## start EXCERPTED RECORDS

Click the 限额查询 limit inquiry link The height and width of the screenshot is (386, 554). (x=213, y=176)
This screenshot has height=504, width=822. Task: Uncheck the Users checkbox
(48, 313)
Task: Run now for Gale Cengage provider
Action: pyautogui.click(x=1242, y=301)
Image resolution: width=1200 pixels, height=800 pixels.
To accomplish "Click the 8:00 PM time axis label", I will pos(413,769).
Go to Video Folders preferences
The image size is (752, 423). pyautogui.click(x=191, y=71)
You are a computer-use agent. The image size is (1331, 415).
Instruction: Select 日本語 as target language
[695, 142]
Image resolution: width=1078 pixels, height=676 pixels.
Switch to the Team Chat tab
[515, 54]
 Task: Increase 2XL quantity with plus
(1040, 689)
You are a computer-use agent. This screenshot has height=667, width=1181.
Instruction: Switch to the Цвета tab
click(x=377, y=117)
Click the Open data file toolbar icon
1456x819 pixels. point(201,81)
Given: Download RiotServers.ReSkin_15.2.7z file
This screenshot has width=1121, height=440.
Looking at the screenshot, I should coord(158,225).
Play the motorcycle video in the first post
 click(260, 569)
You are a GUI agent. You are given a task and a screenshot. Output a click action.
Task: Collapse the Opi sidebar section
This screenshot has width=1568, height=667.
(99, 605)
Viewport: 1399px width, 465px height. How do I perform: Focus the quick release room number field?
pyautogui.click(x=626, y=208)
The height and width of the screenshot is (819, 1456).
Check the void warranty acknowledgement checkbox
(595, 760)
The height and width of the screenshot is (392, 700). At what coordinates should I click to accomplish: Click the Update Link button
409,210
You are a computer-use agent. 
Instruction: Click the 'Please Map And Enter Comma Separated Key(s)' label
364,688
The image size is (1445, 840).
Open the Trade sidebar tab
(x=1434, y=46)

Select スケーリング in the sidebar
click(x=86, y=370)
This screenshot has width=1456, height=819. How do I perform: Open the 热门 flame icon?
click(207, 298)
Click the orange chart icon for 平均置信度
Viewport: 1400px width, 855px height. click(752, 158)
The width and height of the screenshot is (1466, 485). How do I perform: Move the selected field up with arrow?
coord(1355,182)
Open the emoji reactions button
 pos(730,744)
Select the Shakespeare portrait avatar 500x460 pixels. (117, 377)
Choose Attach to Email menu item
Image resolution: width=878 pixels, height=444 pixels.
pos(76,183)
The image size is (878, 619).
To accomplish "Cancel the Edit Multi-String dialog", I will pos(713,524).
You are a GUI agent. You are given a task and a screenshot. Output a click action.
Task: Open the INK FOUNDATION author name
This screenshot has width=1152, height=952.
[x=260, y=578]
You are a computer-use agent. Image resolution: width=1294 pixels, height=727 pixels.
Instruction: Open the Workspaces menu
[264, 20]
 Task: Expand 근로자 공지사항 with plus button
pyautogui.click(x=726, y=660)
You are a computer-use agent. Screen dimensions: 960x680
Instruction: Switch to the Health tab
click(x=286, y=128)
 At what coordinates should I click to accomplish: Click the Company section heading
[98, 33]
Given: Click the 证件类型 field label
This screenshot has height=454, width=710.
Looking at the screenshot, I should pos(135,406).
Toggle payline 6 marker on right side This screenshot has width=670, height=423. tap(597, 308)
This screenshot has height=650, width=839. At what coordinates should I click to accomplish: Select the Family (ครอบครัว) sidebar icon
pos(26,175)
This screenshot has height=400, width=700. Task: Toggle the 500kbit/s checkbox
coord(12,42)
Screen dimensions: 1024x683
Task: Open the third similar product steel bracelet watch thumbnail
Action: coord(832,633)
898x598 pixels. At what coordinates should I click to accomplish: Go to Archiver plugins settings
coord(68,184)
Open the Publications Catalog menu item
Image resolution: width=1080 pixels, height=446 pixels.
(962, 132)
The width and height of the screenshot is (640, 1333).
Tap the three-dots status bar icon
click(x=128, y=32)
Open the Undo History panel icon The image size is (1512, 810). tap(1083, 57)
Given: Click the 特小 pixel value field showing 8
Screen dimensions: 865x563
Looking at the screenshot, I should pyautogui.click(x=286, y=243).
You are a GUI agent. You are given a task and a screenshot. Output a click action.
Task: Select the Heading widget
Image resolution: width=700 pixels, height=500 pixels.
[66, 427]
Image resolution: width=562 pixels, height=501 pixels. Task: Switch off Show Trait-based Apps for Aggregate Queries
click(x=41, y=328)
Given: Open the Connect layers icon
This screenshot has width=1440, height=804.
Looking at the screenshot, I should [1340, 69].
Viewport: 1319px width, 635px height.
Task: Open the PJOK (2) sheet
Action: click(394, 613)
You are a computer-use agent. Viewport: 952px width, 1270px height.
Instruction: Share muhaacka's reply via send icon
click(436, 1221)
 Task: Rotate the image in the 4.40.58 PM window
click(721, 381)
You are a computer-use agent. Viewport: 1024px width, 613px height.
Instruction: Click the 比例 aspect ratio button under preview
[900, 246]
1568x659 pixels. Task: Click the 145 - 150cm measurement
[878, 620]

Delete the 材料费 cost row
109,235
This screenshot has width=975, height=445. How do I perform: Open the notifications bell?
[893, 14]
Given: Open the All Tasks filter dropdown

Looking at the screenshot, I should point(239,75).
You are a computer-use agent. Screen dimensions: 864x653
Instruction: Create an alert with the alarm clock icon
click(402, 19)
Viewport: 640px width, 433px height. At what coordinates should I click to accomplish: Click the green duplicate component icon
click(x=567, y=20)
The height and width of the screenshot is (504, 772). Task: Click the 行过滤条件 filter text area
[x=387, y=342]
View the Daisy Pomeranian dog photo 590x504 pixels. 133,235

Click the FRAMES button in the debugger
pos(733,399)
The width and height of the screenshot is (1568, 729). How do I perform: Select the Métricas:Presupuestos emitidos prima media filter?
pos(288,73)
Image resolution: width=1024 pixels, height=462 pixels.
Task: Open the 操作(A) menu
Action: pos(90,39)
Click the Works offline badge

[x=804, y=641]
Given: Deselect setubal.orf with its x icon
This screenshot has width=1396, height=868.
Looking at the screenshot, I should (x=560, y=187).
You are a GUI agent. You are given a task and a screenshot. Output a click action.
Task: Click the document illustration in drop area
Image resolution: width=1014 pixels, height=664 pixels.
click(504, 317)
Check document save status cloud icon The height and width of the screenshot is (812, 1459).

## end EXCERPTED RECORDS

**TASK DETAILS:** Arrange the lines from the start of the records through the line containing "Action: pyautogui.click(x=1242, y=301)" as a Markdown table with the columns Row and Text. Give each line's row number and the line itself, and leave out blank lines.

**REPLY TO THE TASK:**
| Row | Text |
|---|---|
| 1 | Click the 限额查询 limit inquiry link The height and width of the screenshot is (386, 554). (x=213, y=176) |
| 2 | This screenshot has height=504, width=822. Task: Uncheck the Users checkbox |
| 3 | (48, 313) |
| 4 | Task: Run now for Gale Cengage provider |
| 5 | Action: pyautogui.click(x=1242, y=301) |